A bit of history
Until 9th July 2001 there was not any law concerning revoking contracts for a specified period. At the time, everyone thought that within freedom of contract you could negotiate (and put into contract) a possibility of revoking it at any time. There were breakthroughs in 1996 and 1997, when the Supreme Court has issued two resolutions, which have categorically ended previous pratice of the owners and tenants. According to the resolution made by the Supreme Court on the 3rd of March 1997, sygn. akt: III CZP 3/97, "in the lease contract of business premises for a specified period, the parties cannot reserve the right to revoke it by termination before its due end". After that resolution there were many rulings which supported the stance presented in it.
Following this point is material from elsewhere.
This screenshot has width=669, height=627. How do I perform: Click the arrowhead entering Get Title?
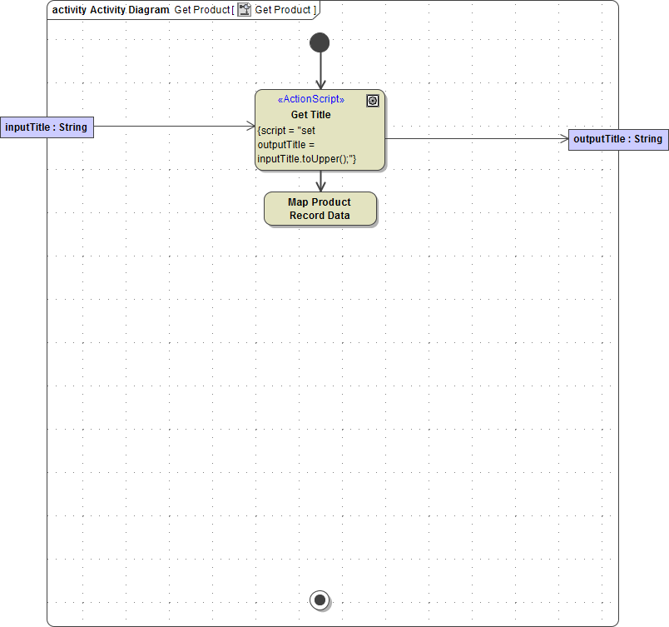[320, 87]
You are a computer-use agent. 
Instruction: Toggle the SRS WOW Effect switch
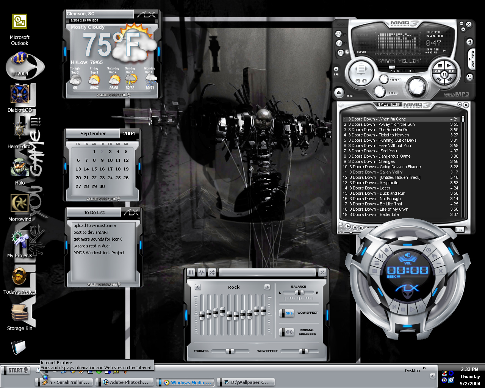coord(287,313)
They noted, that lease contract for a specified period should be permanent, and this is why the parties cannot reserve the right to evoke it because of any reasons not listed by the law. This legal stance was, however, contradictory to the needs of business.
This stalemate was finally solved by our legislators on the 10th of July 2001, when new regulation was introduced into the civil law code - art. 673 § 3, according to which "if the lease has a specified period, then both the lessor and the tenant have a right to revoke lease based on the cases specified in the contract". It was this law that allowed the parties to put specific conditions, under which the contract could be revoked, in the lease contract for a specified period. The legislator's move was treated as a stance intermediate between total liberty of the contracts and the rule of permanency of the lease contracts for a specified period and the ban on revoking them, as it was interpreted by the Supreme Court .
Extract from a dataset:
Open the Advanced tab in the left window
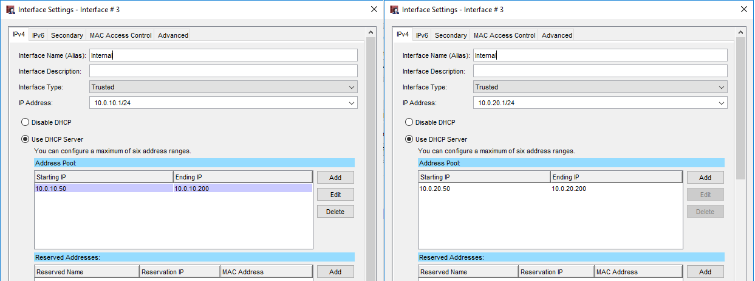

Premises specified in the lease contract
According to the current law, lease contract for business premises for a specified period can be revoked, but not always and not because of any reason. When the lessor of the tenant want to use this license, they have to put the right to revoke the contract into the contract, specify, which of the parties can use it and formulate a catalogue of premises, which will influence the effectiveness of the revoking. Commercial lease contracts have large lists of cases which make it possible to revoke the contract. However, majority of the cases allow for the revoking by the lessor (catalogues of revoking premises for the tenants are usually smaller and less elastic).
Lawyers of both sides usually double their efforts to make the premises as precise as possible and make them relatable to specific situations, which may happen in the future. The lawyers do that because they know it will be the premises that will allow their clients to revoke the contract when needed.
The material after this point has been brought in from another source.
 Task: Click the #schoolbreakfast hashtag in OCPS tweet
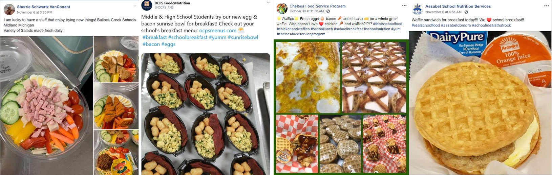coord(188,37)
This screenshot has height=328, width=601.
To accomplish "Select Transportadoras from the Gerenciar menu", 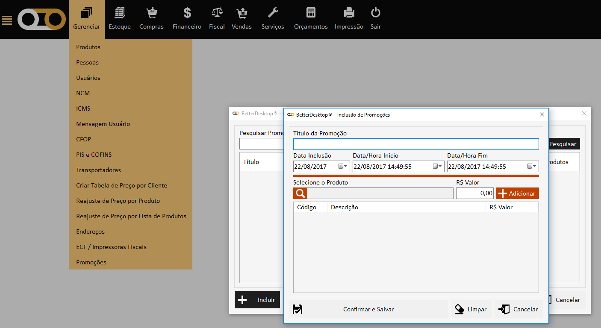I will (98, 170).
Valid reasons - a picklock?
Recently the Supreme Court, when analysing the premises for revoking lease contracts being in disputes settled by the Court, has given the parties a picklock. According to the ruling of the Supreme Court from the 17th of June 2011, sygn. akt: II CSK 587/10, "preparing of the lease contract for a specified period which includes a possibility of revoking the contract because of the "valid reasons" is a part of the hypothesis art. 673 § 3 k.c.". In this way the Supreme Court has allowed for the catalogue of premises to be not completely precise and complete. The contract can be revoked if there is valid reason for that. The Supreme Court is permitting "valid reasons" as a premise for revoking a contract, but it is also showing a risk connected to that. Both parties of the contract can estimate the validity of the premide differently. The final settling of the effectiveness of revoking the contract will have to be done by a court, investigating the case.
If any of the exceptional cases, provided by the civil law code will not take place, and the lease contract for a specified period will not have any decisions, describing conditions under which the contract can be revoked, the parties will not have the right to revoke it, and the contract will be finished after the period of time specified in it will end. This is why the party which wants to have a possibility of revoking the contract earlier and under specific conditions has to take care that revoking right of the contract will be regulated, and the premises for revoking will be specified. I do not advise to put "valid reasons" as a premise. Its underspecification can be an asset and a drawback. "Valid reasons" are voluminous and less antagonising when negotiating a contract, but they do not give a certainty that the reason to which we refer will be recognised as valid. On the other hand, when our contracting party will want to revoke the contract, they can find a reason and we will have a long, expensive and uncertain trial, when we will have to prove, that the reason was not valid.